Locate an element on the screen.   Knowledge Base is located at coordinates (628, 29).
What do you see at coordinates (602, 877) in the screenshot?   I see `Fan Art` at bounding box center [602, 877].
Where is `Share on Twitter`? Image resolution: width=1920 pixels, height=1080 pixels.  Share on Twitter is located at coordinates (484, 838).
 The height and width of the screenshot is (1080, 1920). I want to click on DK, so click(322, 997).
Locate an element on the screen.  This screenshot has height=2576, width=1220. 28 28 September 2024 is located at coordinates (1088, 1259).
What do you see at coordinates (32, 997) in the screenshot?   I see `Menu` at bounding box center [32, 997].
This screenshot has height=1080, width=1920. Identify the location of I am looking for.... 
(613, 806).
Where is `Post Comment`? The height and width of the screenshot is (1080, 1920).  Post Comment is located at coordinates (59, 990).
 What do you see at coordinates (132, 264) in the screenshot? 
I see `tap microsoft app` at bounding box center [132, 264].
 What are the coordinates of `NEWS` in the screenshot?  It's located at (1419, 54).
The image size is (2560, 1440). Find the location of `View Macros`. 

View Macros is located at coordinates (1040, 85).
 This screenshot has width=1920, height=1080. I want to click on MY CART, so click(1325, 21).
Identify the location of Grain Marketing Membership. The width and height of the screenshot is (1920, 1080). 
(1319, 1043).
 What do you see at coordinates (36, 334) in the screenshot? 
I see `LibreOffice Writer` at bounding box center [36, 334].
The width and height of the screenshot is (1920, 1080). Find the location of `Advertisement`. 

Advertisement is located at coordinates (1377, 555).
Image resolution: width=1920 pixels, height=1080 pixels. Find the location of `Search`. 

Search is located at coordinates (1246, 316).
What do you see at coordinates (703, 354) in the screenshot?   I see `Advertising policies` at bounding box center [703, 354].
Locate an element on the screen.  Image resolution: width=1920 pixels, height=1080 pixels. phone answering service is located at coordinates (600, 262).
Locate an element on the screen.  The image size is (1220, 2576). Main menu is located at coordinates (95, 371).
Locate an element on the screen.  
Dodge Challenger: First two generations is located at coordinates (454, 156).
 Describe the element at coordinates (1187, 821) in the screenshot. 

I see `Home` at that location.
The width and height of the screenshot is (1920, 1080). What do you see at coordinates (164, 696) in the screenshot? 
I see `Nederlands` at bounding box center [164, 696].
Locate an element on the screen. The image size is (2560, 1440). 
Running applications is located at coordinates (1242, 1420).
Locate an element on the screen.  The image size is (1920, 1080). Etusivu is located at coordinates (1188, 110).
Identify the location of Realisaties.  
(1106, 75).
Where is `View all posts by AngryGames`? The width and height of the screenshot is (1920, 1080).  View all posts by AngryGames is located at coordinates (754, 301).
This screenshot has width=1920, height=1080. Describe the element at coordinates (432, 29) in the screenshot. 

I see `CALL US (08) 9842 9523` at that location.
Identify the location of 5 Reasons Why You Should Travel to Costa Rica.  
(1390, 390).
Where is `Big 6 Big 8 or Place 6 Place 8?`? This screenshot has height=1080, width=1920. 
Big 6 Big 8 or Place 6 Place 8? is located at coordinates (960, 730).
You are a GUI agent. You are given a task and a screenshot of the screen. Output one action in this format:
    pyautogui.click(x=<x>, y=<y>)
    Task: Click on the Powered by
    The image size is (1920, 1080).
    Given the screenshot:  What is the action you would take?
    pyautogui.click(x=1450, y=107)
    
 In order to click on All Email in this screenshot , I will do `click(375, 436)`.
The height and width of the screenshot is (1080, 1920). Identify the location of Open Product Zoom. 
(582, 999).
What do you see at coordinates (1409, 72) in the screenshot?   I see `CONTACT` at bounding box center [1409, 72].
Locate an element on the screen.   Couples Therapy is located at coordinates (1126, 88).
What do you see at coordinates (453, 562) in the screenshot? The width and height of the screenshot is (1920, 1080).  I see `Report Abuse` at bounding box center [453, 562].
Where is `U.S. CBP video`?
----
▶ [GIVEN INSTRUCTION]:
Return the records word for word, starting with the first line and going on through the line with "What do you see at coordinates (602, 877)", including that line.

▶ [COMPLETE OUTPUT]:
Locate an element on the screen.   Knowledge Base is located at coordinates (628, 29).
What do you see at coordinates (602, 877) in the screenshot?   I see `Fan Art` at bounding box center [602, 877].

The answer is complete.